How could mindfulness techniques aid in the treatment of migraines?
Migraine is a prevalent and disabling type of headache. Migraine headaches are typically experienced by adults between the ages of 18 and 44, during their most productive years. Numerous commonly prescribed drugs for migraine may induce intolerable adverse effects, which may drive people to quit taking their prescriptions as prescribed or completely. According to a recent study, up to 20% of migraine patients had used opioids to relieve their pain in the last year. As a result, there is an urgent need for more effective and acceptable migraine treatments.
Combining behavioral and preventative medicine therapies has been demonstrated to be more effective at preventing headaches than drugs alone. Additionally, mindfulness practice has been linked to improvements in patients suffering from chronic pain, including migraine. Mindfulness is a form of mind-body therapy that entails deliberately focusing one's attention on the present transient awareness and accepting it without judgment.
Stress is a well-known migraine trigger. Additionally, stressful events have been linked to people experiencing migraines on a more frequent or chronic basis, as opposed to having them occasionally. Mindfulness can result in less stress, a diminished emotional response to stress, and an overall increase in happiness. This medication can be used to alleviate the severity of pain and unpleasant symptoms in migraine patients.
Mindfulness can improve emotional and cognitive pain regulation by training migraine sufferers to reassess their pain in a nonjudgmental manner and adjust their pain evaluation. Additionally, mindfulness activities can aid in the management of depression, anxiety, and pain catastrophizing (an exaggerated negative emotion associated with painful situations), all of which may contribute to chronic migraine.
A recent study published in JAMA examined whether mindfulness-based stress reduction could benefit those who suffer from migraine. Half of the participants with migraine were randomly allocated to receive mindfulness treatment, while the other half received merely headache education.
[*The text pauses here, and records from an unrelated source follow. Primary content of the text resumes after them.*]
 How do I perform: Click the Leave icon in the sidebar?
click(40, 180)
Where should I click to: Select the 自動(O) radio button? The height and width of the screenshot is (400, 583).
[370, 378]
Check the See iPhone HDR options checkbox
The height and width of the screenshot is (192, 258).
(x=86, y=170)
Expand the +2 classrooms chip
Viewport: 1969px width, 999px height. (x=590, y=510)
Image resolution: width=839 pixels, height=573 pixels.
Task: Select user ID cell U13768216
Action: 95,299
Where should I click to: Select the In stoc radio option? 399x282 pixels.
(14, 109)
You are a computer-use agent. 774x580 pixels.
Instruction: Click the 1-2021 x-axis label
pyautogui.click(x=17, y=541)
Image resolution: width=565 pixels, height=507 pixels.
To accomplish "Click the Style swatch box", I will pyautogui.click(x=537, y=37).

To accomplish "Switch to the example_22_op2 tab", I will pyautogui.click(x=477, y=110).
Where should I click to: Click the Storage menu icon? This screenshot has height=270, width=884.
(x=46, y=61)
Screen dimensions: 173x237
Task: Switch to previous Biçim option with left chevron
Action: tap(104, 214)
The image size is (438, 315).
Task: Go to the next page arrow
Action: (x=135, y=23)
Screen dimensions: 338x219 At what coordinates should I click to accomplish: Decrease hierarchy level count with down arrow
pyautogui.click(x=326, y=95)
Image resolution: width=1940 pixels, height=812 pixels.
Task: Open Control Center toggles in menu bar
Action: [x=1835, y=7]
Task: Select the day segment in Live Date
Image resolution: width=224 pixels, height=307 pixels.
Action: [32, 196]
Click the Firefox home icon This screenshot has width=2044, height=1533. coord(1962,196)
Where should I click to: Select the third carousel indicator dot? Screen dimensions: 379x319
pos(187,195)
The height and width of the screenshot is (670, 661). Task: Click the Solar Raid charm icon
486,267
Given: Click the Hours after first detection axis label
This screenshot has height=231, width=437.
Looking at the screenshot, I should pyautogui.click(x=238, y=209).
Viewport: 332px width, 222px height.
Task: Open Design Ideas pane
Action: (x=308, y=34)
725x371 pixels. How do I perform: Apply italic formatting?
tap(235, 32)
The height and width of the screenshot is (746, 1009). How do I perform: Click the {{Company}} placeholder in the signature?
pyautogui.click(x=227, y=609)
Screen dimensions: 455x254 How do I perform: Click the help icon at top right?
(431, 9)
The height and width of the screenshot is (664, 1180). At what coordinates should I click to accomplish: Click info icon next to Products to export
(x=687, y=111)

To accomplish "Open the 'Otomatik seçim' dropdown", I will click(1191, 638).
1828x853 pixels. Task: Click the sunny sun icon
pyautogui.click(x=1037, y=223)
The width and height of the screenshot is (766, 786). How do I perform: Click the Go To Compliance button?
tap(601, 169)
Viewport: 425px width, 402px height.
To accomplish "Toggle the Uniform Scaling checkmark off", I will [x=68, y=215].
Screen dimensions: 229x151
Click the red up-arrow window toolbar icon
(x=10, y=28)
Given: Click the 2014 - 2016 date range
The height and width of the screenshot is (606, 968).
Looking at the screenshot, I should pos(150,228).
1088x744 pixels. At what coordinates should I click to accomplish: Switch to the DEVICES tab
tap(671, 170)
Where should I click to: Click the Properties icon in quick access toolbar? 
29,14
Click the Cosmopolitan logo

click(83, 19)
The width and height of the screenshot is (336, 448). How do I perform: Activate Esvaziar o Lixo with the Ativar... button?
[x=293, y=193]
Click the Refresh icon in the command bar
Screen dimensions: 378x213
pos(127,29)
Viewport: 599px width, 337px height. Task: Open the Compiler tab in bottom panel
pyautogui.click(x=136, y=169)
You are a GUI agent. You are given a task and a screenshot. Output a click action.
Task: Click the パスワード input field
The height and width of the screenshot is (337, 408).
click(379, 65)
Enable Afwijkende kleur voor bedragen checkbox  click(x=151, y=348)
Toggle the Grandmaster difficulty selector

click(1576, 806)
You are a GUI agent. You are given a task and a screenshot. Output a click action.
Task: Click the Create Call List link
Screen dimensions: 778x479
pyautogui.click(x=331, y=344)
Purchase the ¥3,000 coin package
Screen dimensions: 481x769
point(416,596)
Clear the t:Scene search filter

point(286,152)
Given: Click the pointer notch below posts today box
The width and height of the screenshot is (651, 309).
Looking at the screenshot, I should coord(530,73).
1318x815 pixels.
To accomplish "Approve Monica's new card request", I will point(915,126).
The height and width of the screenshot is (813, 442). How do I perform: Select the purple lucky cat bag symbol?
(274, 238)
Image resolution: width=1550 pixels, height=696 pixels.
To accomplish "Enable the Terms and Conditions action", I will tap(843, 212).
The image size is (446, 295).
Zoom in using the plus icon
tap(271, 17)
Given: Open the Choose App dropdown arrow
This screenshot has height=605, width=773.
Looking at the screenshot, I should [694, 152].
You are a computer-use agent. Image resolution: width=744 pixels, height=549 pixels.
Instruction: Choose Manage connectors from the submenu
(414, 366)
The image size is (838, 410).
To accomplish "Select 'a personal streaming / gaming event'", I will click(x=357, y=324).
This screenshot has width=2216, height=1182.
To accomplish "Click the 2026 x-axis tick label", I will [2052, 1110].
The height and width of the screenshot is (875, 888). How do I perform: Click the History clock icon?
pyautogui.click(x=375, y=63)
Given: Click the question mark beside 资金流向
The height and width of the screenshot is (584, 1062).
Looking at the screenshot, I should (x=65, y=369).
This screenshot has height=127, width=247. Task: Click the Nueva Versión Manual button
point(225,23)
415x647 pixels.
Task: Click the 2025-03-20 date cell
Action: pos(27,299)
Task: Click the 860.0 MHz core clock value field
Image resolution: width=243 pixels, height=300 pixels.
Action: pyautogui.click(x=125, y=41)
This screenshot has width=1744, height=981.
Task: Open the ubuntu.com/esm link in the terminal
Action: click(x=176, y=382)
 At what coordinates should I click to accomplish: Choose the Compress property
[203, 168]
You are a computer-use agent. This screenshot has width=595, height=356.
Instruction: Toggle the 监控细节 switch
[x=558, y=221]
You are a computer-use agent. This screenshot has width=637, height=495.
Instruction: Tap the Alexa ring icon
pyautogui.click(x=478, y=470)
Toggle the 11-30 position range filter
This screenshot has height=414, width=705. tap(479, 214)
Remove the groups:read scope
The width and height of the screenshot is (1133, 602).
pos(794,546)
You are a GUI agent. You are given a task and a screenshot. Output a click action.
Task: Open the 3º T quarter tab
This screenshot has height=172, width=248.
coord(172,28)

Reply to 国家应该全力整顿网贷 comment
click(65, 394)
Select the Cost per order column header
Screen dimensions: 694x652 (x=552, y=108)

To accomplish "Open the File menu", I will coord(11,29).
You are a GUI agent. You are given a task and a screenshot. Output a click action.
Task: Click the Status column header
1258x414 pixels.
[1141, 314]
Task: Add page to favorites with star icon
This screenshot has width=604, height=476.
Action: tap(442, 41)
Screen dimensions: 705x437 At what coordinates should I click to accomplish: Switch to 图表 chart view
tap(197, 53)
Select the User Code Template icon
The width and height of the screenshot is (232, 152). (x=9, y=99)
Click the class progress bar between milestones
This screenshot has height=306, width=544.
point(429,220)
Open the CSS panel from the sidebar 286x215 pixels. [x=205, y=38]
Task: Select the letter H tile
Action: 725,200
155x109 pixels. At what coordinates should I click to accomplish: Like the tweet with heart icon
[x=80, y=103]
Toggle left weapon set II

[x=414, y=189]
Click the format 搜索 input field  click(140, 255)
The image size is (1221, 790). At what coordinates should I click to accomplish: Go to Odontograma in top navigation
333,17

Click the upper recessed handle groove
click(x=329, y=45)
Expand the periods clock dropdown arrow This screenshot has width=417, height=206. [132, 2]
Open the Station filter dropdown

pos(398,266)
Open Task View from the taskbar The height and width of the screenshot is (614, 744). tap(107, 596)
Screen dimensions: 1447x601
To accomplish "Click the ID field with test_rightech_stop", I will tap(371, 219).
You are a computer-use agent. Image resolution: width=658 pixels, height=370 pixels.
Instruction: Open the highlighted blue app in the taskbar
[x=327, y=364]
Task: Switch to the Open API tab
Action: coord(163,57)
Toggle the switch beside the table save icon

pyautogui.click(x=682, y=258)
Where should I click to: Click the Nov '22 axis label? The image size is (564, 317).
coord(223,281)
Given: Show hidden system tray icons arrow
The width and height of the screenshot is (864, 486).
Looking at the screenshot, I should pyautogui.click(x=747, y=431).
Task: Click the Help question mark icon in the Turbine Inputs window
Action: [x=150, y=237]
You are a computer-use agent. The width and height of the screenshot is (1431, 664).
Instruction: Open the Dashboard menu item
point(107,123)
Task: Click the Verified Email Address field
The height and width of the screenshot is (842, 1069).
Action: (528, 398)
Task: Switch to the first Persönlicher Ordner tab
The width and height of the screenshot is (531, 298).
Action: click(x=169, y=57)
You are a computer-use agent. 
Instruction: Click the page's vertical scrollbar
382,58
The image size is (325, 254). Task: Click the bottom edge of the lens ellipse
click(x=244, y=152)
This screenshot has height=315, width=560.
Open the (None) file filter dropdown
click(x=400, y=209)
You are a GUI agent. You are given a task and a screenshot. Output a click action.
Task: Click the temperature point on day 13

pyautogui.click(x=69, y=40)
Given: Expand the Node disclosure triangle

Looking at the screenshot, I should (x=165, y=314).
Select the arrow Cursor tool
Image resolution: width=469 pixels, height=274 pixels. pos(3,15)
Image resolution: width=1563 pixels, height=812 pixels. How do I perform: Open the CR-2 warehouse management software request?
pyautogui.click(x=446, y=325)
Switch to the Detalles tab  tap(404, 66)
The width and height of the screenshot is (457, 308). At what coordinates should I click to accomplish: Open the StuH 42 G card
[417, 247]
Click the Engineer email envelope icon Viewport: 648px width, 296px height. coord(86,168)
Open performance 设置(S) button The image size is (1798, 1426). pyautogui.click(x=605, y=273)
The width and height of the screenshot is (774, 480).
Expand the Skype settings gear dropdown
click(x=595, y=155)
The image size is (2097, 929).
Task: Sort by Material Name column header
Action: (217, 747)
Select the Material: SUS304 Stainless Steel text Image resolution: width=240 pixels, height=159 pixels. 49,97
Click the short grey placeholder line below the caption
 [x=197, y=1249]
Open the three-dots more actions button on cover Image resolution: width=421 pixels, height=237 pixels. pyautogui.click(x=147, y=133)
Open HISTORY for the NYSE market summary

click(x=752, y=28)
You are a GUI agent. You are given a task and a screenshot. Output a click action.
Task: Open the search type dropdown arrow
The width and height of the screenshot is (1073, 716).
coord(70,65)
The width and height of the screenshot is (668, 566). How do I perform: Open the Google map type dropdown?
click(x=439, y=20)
The mindfulness-based stress reduction treatment consisted of eight weeks of two-hour in-person classes that included sitting and walking meditation, body scanning (sequential attention to different parts of the body), and mindful movement (bodily awareness during gentle stretching with hatha yoga), all of which aimed to redirect attention to the natural rhythm of the breath. Additionally, participants were encouraged to develop their capacity for addressing bodily and mental impressions of their pain, and audio files for at-home practice were practiced.
The headache education treatment consisted of an eight-week standardized protocol of two-hour in-person workshops that educated participants about the biological, psychological, and environmental processes underlying migraines, headache triggers, and stress. Throughout each lesson, patients were also given time for questions, responses, and discussion.
The researchers demonstrated that when patients received simply headache education, mindfulness-based stress reduction treatment significantly improved their disability, quality of life, self-efficacy, pain catastrophizing, and sadness. Monthly migraine days decreased considerably in those getting mindfulness-based stress reduction treatment but did not differ significantly from those receiving headache education. The authors note that the reason they were unable to establish a change in headache frequency could be because they used an active control group, such as headache education, which may result in headache frequency improvement.
Most importantly, the study established that mindfulness-based treatments can help alleviate the pain associated with migraine. The study's participants may have developed a new method of processing pain as a result of mindfulness, which may have a significant effect on their long-term health. The findings of this study have significant consequences for both patients and physicians, and they support a comprehensive, integrated therapy approach for migraine patients, with a lesser emphasis on nonmedical treatments.
What can you do?
Numerous healthcare professionals, including headache specialists, pain specialists, neurologists, and general care physicians, have begun to include mindfulness-based treatment into their practices or have referred their patients to mindfulness-based programs or specialists.
Additionally, there are numerous ways for migraine patients to practice mindfulness at home. Patients suffering from migraine can incorporate some of the mindfulness-based techniques listed below into their daily lives, including during a migraine headache:
Accept yourself, your current state of being.
Lay on your back or in a comfortable posture free of distractions and focus your attention on your body and breathing. Scan your body and take note of your feet, legs, hands, arms, and other body parts.
Try to find a peaceful and comfortable location to sit, close your eyes, and take a deep breath. Attempt to perform breathing exercises while paying attention to the sensations of your breath as you inhale and exhale.
Outside in nature, sitting or walking meditation can be extremely soothing. Concentrate on the walking experience, paying attention to the feelings of standing and the small motions that maintain your equilibrium.